Of course, it's not that simple. It never is. The powers that be keep putting roadblocks in their way. On their way to the mall, their car breaks down. The man they flag down for help steals the car. The first officer on the scene is a paranoid lunatic. The problems keep piling up and what started out as an ordinary day turns into...well, One Crazy Night.
Stories like this take a conflict that could be stretched out over several days and compress it into only a few hours.
One common element is this kind of plot is that the protagonists have to complete their mission and get back their home/headquarters/etc. (and possibly clean things up) before their parents/bosses/etc. get home/back and find out what's been going on.
Another is the nature of the event. They have to be extraordinary. For example, Who's Afraid of Virginia Woolf? takes place over one night, but the events of the story are fairly mundane. It's not this trope, it's Extremely Short Timespan.
Note: This trope is nearly always a comedy trope; it lends itself well to comedy. However, there are serious examples, such as A Christmas Carol.
If the events of the plot take place over more than 24 hours, it isn't this trope. Subtrope of both Extremely Short Timespan and A Simple Plan. The Wild Teen Party will often overlap with this. Compare and contrast with What Did I Do Last Night?, where the character pieces together a similar adventure the morning after. Compare It Was a Dark and Stormy Night.
- Adventures in Babysitting. In what should be an hour-long trip to the city and back to pick up her runaway friend, Chris and the kids she's baby-sitting get a flat tire, witness an attempted murder in a domestic dispute, get pick up by car thieves, get into a gang fight and meet Thor. Possibly the trope codifier.
- Fun Size. A Spiritual Successor to the above, four friends go on the hunt for a missing boy on Halloween en route to the biggest party of the year. The boy is having adventures of his own.
- The Night at the Museum series. Both movies feature a security guard trying to keep control of a museum where all the exhibits come alive at night.
- After Hours is a very Black Comedy by Martin Scorsese in which Paul, a mild-mannered office drone, seeks out a pretty girl he met in a bar. He goes to her apartment, only to change his mind and leave. All he wants to do is go home, but a series of chaotic, life-threatening events ensue, including a character committing suicide, Paul getting assaulted, Paul getting kidnapped, and more.
- Trojan War. Brad wants to have sex with the school's alpha girl and needs to buy a condom. Good luck...
- Nick and Norah's Infinite Playlist involves the titular protagonists having a Meet Cute and then trying to find a concert by an obscure indie band called "Where's Fluffy?". It turns into an epic all-night quest in which they fall in love.
- In Superbad, Seth and Evan want nothing more than to use a fake ID to get some alcohol that they can take to a party. An incredibly complicated all-night adventure ensues.

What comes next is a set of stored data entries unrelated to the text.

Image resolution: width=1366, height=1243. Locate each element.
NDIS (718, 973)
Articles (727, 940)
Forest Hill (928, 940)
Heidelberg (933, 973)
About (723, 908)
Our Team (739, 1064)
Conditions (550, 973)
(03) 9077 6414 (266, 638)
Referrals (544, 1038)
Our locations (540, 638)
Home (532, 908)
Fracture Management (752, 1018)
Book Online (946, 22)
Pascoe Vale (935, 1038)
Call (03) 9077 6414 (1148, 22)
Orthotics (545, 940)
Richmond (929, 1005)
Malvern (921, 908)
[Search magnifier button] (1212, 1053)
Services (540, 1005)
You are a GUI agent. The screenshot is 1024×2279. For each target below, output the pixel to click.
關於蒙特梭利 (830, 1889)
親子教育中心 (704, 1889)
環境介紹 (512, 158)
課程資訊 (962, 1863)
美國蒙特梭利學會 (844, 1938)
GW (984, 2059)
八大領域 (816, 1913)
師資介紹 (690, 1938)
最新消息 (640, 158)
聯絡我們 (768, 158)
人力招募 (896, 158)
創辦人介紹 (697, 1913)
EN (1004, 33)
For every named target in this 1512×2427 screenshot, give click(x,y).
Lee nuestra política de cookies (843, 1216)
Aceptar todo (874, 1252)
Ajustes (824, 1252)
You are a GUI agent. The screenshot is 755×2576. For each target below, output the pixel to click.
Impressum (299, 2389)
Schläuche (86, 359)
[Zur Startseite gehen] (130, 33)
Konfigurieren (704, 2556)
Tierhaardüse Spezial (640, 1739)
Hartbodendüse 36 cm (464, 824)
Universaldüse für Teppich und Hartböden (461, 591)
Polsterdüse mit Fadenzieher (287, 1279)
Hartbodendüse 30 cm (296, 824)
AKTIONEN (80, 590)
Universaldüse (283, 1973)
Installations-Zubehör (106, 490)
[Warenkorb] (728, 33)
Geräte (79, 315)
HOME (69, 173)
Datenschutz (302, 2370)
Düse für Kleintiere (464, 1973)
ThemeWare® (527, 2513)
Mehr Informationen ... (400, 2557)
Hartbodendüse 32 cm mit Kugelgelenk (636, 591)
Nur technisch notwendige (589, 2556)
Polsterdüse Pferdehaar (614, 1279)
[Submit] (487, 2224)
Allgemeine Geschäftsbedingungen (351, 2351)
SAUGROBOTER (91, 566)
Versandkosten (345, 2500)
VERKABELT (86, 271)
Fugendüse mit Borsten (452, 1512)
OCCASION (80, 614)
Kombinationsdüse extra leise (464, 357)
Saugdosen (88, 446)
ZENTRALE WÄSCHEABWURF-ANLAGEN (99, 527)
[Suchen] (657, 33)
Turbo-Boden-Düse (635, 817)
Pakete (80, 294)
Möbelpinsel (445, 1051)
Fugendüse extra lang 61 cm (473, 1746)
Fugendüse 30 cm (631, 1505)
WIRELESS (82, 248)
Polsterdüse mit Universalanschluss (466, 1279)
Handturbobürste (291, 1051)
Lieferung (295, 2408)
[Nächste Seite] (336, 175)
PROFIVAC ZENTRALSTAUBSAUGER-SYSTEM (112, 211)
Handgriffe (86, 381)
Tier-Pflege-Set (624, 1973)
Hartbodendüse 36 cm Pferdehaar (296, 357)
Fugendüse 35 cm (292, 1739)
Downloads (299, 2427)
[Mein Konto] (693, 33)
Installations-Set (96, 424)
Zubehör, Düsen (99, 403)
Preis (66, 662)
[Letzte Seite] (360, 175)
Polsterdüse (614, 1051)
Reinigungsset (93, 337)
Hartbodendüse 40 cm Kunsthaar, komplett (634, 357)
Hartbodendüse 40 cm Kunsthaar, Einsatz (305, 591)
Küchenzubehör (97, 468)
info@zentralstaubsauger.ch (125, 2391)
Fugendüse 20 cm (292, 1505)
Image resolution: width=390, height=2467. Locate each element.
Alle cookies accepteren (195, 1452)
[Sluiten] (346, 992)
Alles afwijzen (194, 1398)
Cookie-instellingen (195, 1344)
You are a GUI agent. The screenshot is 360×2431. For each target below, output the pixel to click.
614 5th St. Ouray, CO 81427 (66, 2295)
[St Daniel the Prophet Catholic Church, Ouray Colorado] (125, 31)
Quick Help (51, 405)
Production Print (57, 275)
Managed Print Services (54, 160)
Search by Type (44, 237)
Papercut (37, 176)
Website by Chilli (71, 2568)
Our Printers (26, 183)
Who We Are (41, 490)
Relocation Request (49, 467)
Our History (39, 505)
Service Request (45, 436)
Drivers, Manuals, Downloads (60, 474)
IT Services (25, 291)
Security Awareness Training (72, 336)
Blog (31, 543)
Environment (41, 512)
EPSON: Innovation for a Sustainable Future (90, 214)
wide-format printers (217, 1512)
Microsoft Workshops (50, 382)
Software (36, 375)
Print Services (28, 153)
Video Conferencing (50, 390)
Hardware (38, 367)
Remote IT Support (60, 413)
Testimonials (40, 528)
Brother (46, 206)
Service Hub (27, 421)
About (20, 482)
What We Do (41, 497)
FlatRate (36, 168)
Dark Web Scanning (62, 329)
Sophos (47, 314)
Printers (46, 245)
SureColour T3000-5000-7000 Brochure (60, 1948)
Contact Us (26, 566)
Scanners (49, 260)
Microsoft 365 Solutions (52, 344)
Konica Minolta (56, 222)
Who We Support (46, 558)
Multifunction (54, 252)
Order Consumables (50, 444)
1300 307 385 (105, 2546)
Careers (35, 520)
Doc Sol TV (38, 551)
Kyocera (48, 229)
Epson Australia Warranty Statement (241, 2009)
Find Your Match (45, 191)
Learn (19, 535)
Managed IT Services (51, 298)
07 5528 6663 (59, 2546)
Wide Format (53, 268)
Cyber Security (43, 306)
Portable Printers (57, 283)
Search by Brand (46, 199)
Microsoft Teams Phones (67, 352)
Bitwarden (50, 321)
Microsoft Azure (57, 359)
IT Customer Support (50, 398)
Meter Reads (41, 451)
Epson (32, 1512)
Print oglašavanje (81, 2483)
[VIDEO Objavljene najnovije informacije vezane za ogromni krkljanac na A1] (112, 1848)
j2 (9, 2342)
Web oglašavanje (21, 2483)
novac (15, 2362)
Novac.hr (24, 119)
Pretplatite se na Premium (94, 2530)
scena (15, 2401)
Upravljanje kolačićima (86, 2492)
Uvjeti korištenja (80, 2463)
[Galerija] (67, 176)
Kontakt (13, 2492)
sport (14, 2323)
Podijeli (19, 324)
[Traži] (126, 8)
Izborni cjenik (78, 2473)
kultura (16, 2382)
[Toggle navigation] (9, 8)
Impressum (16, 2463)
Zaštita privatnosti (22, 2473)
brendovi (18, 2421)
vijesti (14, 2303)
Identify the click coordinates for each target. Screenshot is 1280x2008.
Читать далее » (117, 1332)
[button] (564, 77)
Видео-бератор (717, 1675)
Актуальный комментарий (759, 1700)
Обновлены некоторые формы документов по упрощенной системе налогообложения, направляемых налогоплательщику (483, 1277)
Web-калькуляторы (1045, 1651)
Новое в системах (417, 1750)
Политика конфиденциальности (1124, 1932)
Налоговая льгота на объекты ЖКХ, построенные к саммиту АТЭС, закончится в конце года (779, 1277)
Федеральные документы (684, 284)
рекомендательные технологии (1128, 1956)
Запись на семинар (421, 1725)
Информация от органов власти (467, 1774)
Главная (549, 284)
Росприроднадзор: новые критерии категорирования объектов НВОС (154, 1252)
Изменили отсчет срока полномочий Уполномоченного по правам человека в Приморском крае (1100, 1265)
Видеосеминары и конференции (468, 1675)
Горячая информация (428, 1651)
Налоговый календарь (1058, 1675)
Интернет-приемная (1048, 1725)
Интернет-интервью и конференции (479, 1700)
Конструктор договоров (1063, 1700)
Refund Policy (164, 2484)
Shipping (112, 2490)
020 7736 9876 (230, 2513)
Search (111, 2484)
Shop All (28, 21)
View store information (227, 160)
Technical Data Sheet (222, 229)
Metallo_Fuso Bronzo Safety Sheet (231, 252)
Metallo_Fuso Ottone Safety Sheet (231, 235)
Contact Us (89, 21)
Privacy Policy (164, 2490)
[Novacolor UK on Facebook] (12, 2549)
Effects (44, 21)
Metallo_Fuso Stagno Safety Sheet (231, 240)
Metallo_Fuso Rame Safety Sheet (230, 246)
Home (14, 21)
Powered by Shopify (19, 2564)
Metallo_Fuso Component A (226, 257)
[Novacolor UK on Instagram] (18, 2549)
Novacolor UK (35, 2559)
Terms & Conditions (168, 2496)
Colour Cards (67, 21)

- Date Night is about a married couple in suburbia who go out for a fancy dinner in Manhattan. They steal someone else's table at the restaurant. This leads to an all-night chase by the mob and two corrupt cops, and a police-sting climax.
- Night On Earth, a 1991 film featuring five vignettes, each of taxi drivers in different cities taking passengers to their destinations, all happening on the same night. The Rome bit has Roberto Benigni as the driver, who picks up a priest and proceeds to make an ever-more outrageous and hilarious confession.
- Four Rooms grabs bonus points for night being the New Year Eve and doubles them, since it's Ted's first day at the job, triples since he's the sole hotel staff member on duty. Over the course of the night, he's seduced by cultist witches, gets coerced into kinky sex, has a pair of kids vandalize their suite, find a dead body and start fire there on his watch, and finally acts as a hatchet man in a Hitchcock-movie-inspired bet.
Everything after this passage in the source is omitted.